Getting to Know Your GPU: A Deep Dive into AMD SMI#
17 Sep, 2024 by Matt Elliott
For system administrators and power users working with AMD hardware, performance optimization and efficient monitoring of resources is paramount. The AMD System Management Interface command-line tool, amd-smi
, addresses these needs.
amd-smi
is a versatile command-line utility designed to manage and monitor AMD hardware, with a primary focus on GPUs. As the future replacement for rocm-smi
, amd-smi
is poised to become the primary tool for AMD hardware management across a wide range of devices. For those new to hardware management or transitioning from other tools, amd-smi
provides an extensive set of features to help optimize AMD hardware usage.

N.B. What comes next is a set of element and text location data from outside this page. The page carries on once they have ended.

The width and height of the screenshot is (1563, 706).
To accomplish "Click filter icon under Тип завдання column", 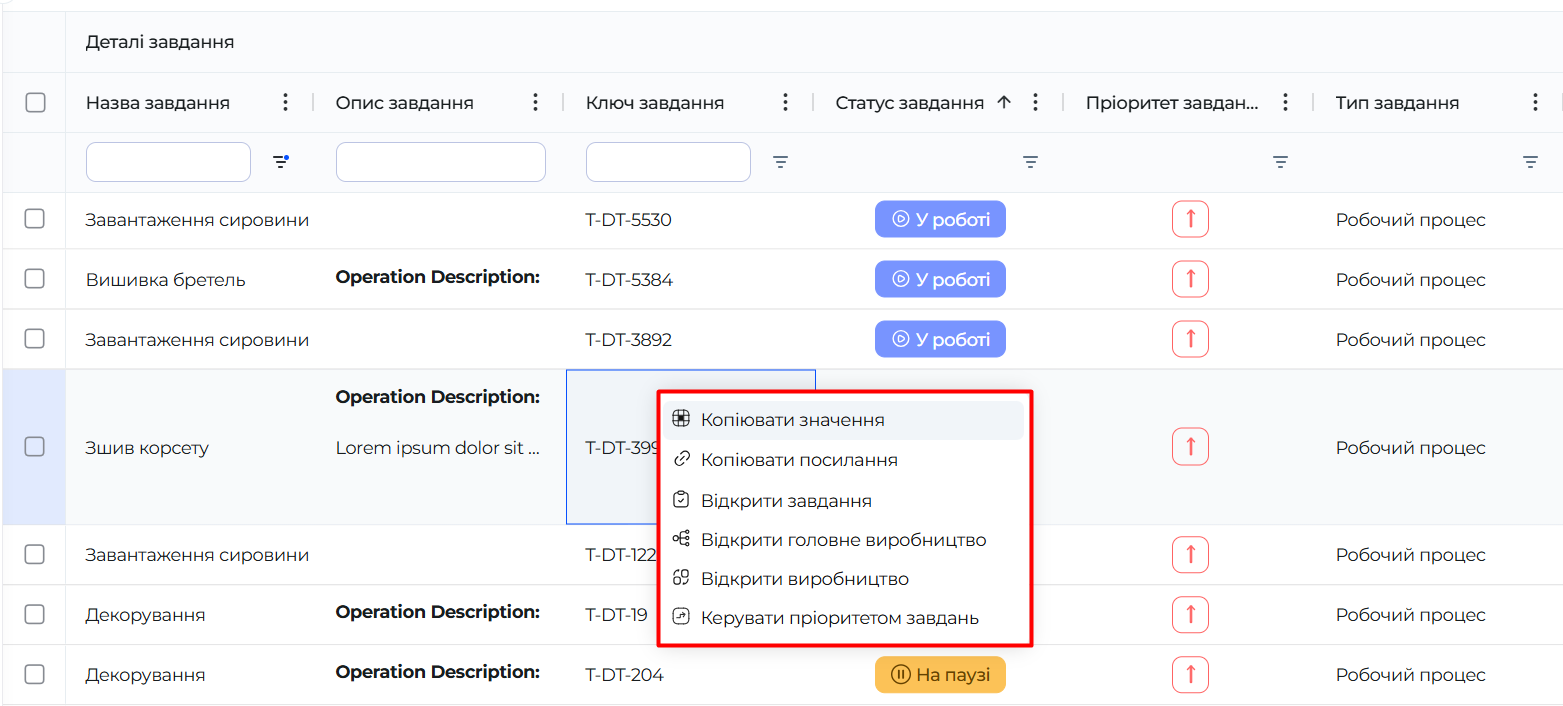I will (x=1530, y=162).
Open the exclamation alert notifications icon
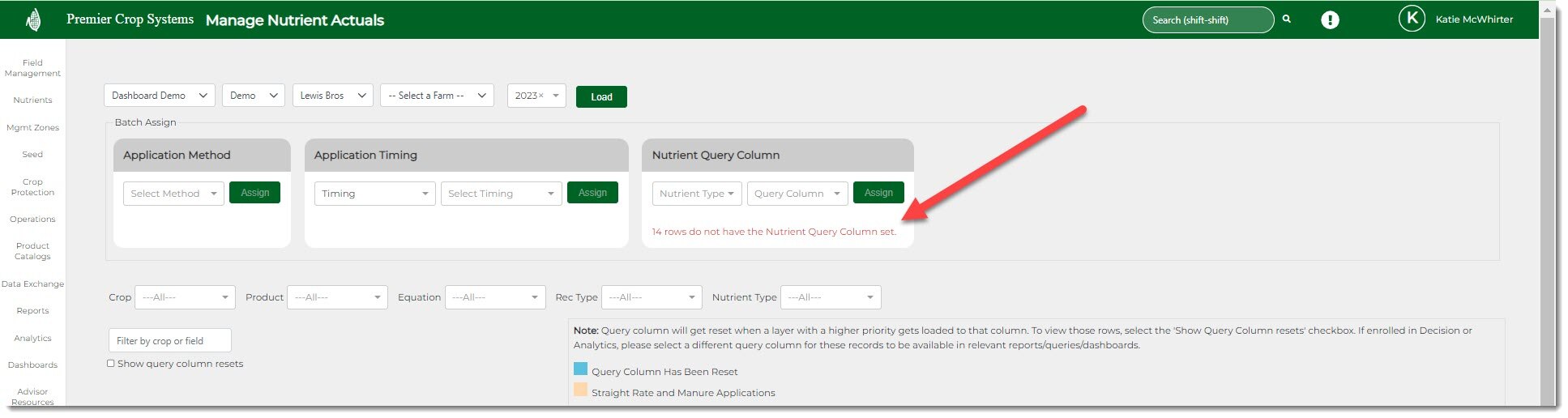Viewport: 1568px width, 418px height. 1330,20
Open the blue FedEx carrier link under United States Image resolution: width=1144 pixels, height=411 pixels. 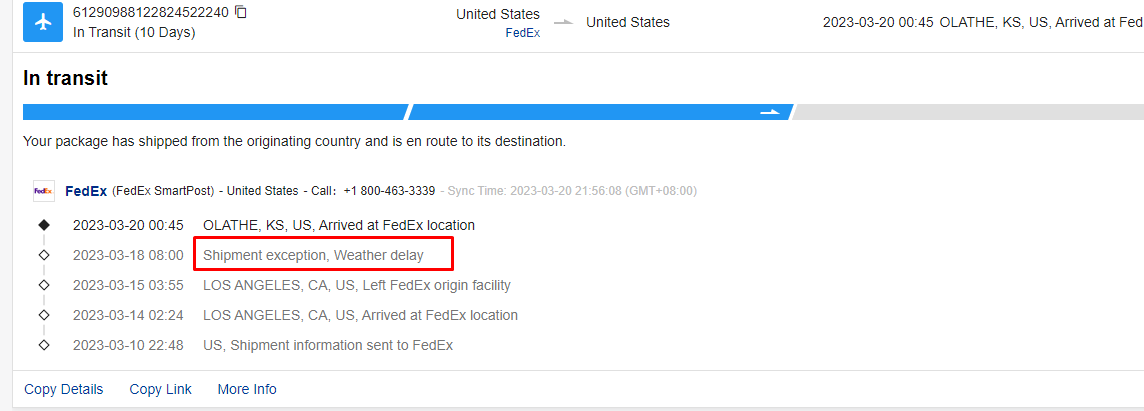pyautogui.click(x=522, y=32)
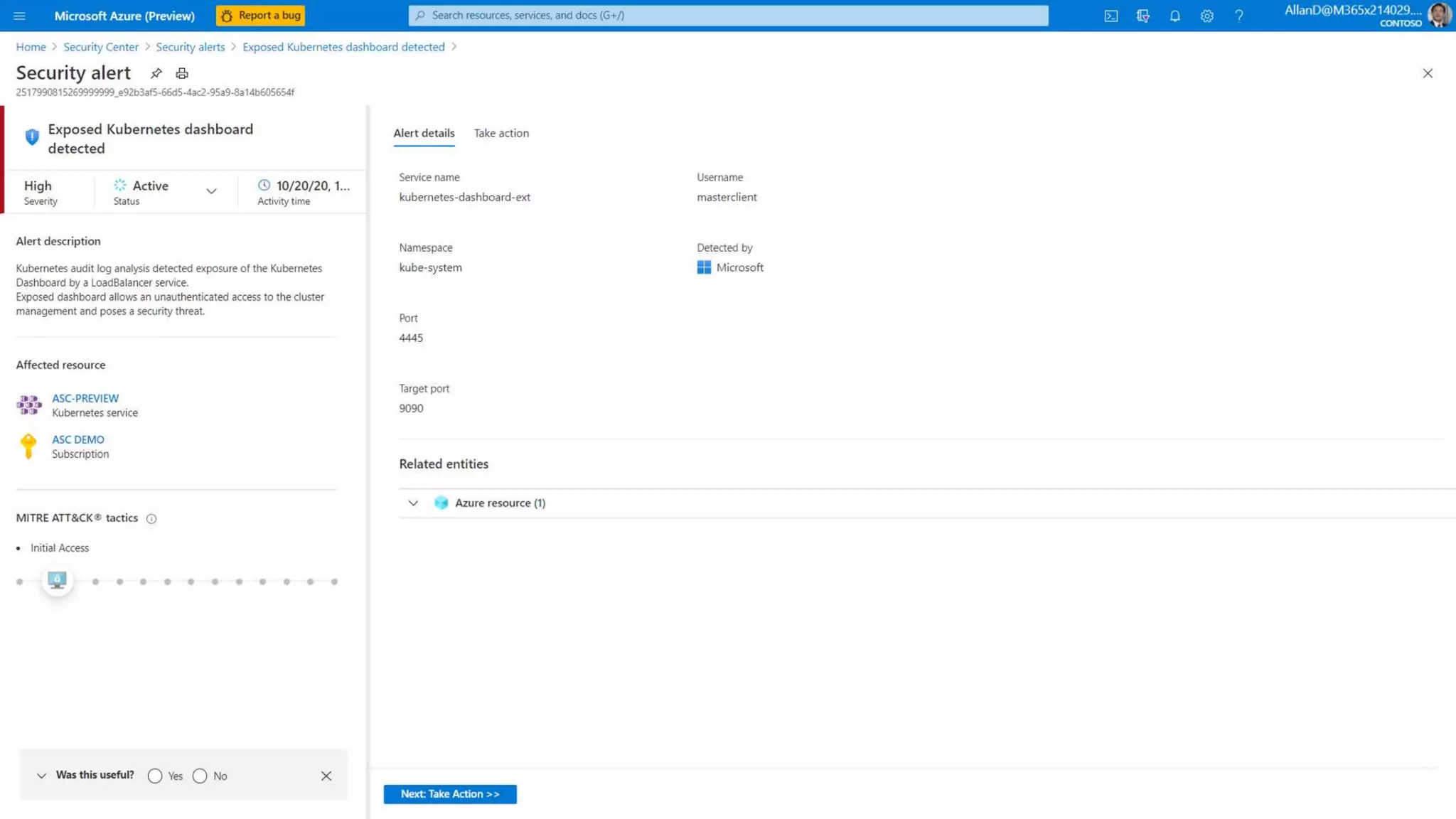
Task: Click the search resources input field
Action: pyautogui.click(x=728, y=15)
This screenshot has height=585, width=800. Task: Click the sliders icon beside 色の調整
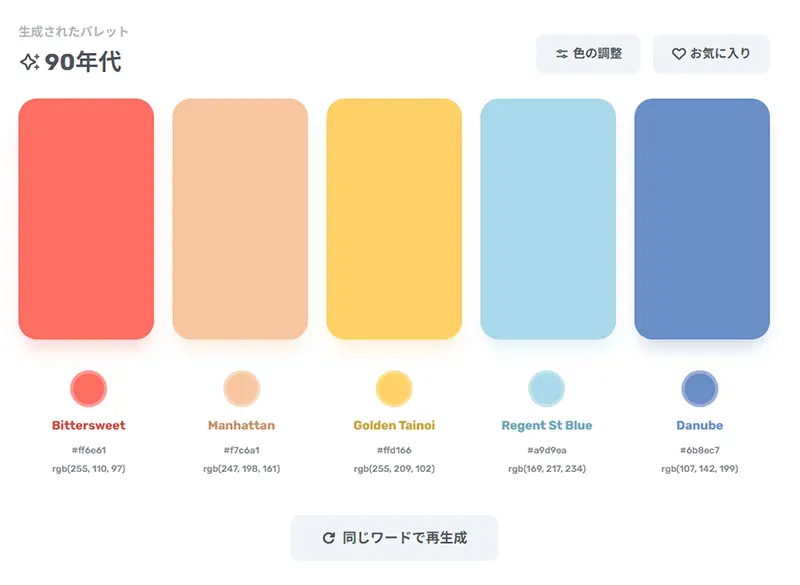[562, 54]
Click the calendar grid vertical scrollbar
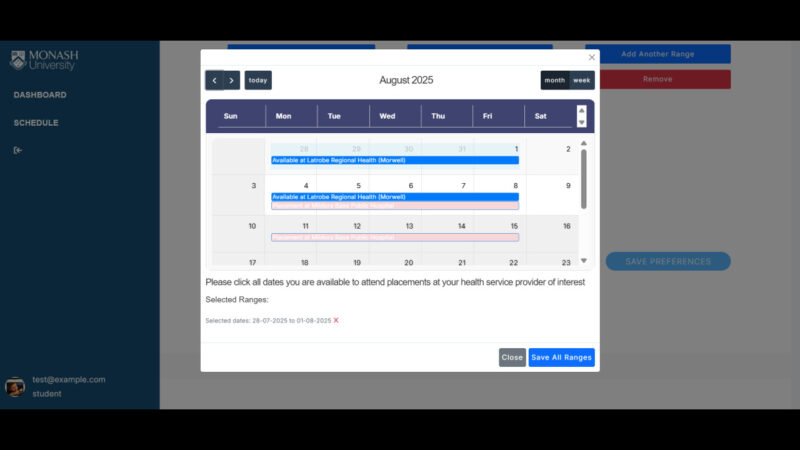The width and height of the screenshot is (800, 450). click(584, 180)
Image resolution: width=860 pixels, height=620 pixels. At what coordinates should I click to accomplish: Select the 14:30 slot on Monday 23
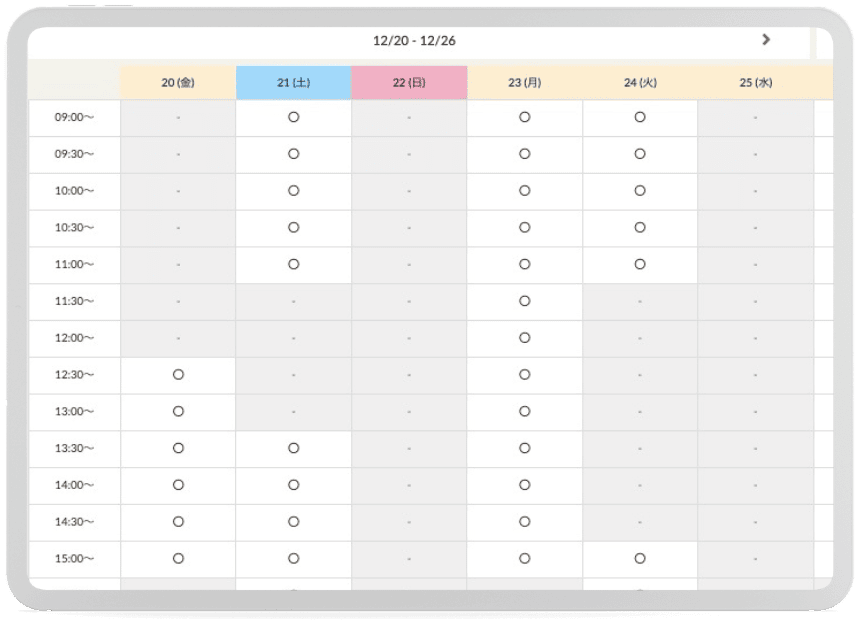coord(525,521)
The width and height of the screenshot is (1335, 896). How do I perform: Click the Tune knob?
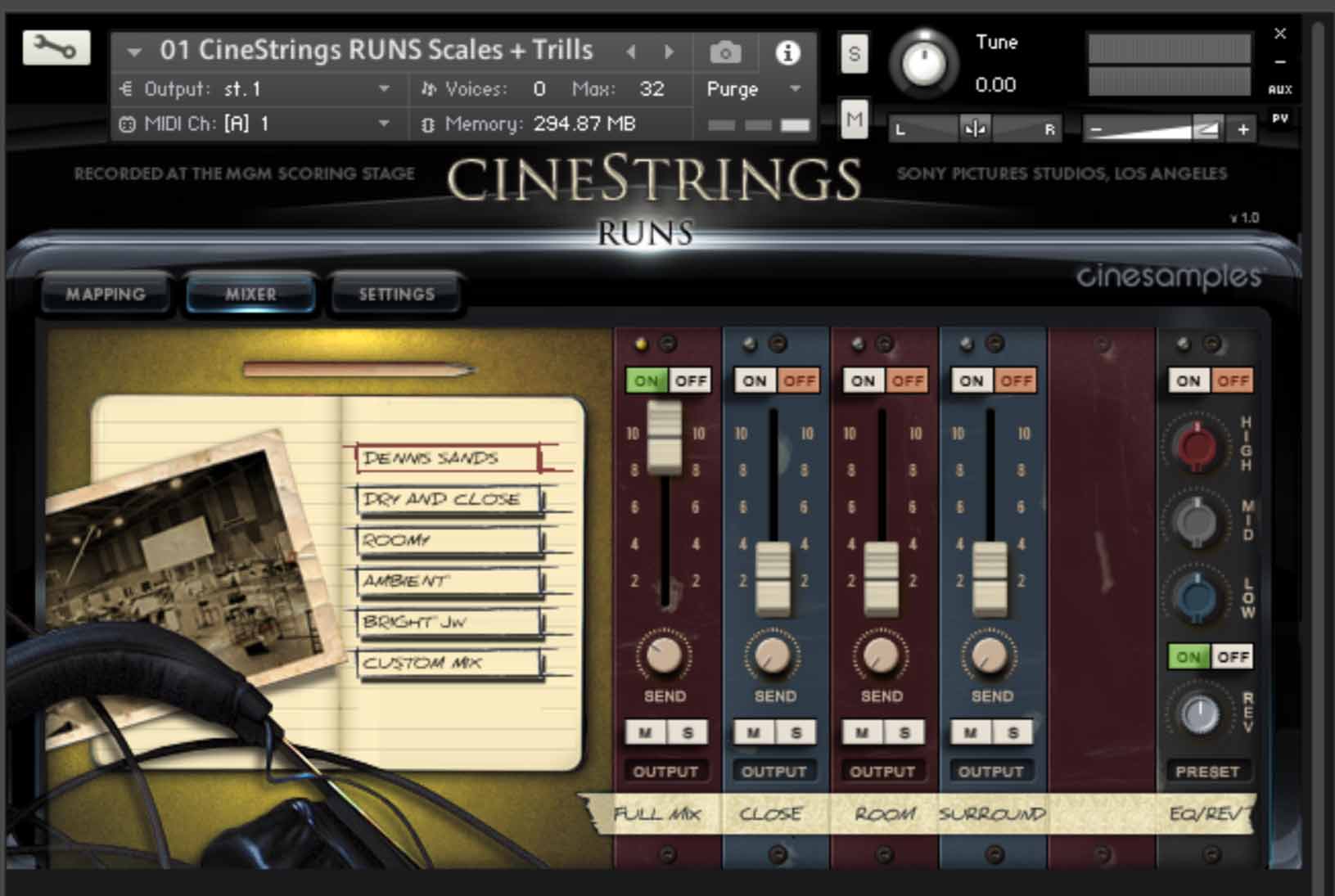[x=925, y=64]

In this blog post, we will provide you with a practical walkthrough of amd-smi
. We will show you, step-by-step, how to verify the installation of amd-smi
and how to use its main features: access your AMD GPU’s information and metrics, monitor its performance and running processes in real-time, configure its hardware parameters, inspect your AMD GPU’s topology and memory, and more.
Understanding system management interfaces#
System Management Interfaces (SMIs) are fundamental to modern hardware management and monitoring. These interfaces serve as APIs that provide a standardized way to interact with hardware components. SMIs offer insights into performance and status while allowing for a degree of control.
Users typically interact with SMIs through command-line tools like amd-smi
or programming libraries, rather than engaging directly with the API. This model enables users to integrate hardware management into their own monitoring and automation frameworks, enabling efficient resource utilization and real-time alerts.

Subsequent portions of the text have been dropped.